In this article, we propose new word sense disambiguation strategies for resolving the senses of polysemous query terms issued to Web search engines, and we explore the application of those strategies when used in a query expansion framework. The novelty of our approach lies in the exploitation of the Web page PageRank values as indicators of the significance the different senses of a term carry when employed in search queries. We also aim at scalable query sense resolution techniques that can be applied without loss of efficiency to large data sets such as those on the Web. Our experimental findings validate that the proposed techniques perform more accurately than do the traditional disambiguation strategies and improve the quality of the search results, when involved in query expansion.

A better summary of the author’s approach lies within the article:

The intuition behind our method is that we could improve the Web users’ search experience if we could correlate the importance that the sense of a term has when employed in a query (i.e., the importance of the sense as perceived by the information seeker) with the importance the same sense has when contained in a Web page (i.e., the importance of the sense as perceived by the information provider). We rely on the exploitation of PageRank because of its effectiveness in capturing the importance of every page on the Web graph based on their links’ connectivity, and from which we may infer the importance of every page in the “collective mind” of the Web content providers/creators. To account for that, we explore whether the PageRank value of a page may serve as an indicator of how significant the dominant senses of a query-matching term in the page are and, based on that, disambiguate the query.

Which reminds me of statistical machine translation, which replaced syntax based methods years ago.

Perhaps pagerank is summing our linguistic preferences from some word senses.

If that is the case, how would you incorporate that in ranking results to be delivered to a user from a topic map? There are different possible search outcomes, how do we establish the one a user prefers?

Draft (polysemy and ambiguity)

Sunday, January 22nd, 2012

Draft by Mark Liberman

From the post:

In a series of Language Log posts, Geoff Pullum has called attention to the prevalence of polysemy and ambiguity:

The people who think clarity involves lack of ambiguity, so we have to strive to eliminate all multiple meanings and should never let a word develop a new sense… they simply don’t get it about how language works, do they?

Languages love multiple meanings. They lust after them. They roll around in them like a dog in fresh grass.
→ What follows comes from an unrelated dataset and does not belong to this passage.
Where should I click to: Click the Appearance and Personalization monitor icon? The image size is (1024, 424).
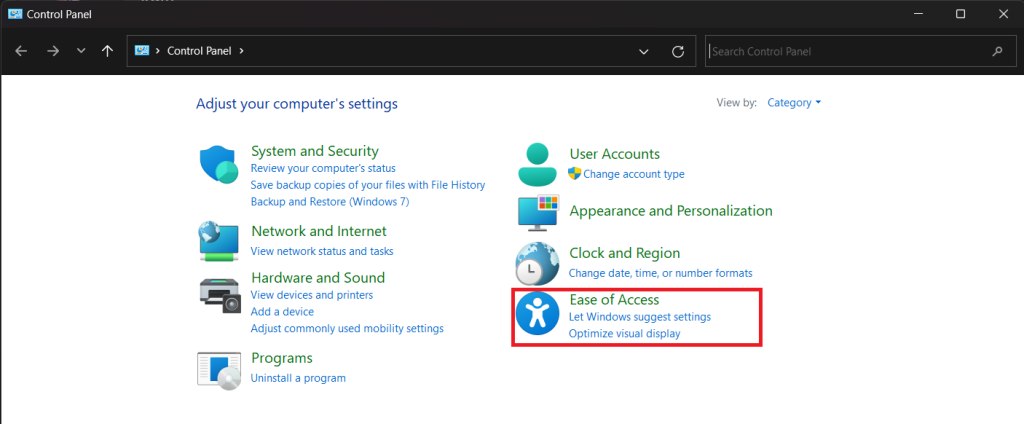click(537, 212)
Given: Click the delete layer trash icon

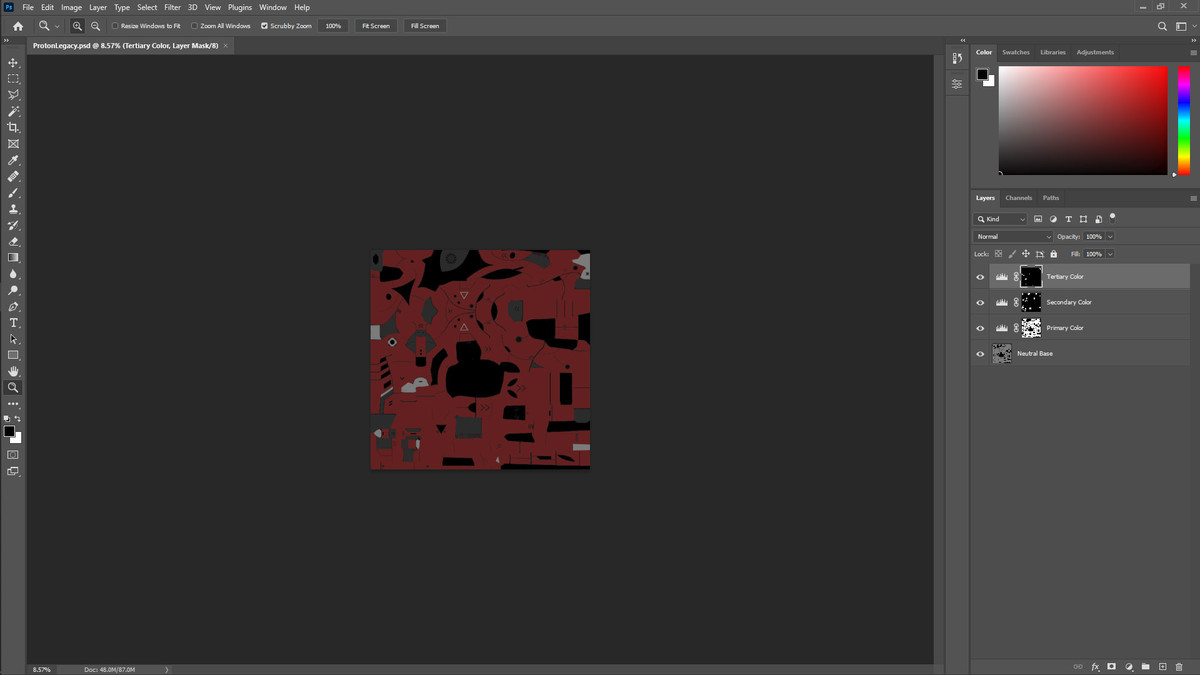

The other day, as I reading a discussion in our comments about whether English draftable does or doesn’t refer to the same concept as Finnish asevelvollisuus (“obligation to serve in the military”), I happened to be sitting in a current of uncomfortably cold air. So of course I wondered how the English word draft came to refer to military conscription as well as air flow. And a few seconds of thought brought to mind several others senses of the the noun draft and its associated verb. I figured that this must represent a confusion of several originally separate words. But then I looked it up.

If you like language and have an appreciation for polsemy and ambiguity, you will enjoy this post a lot.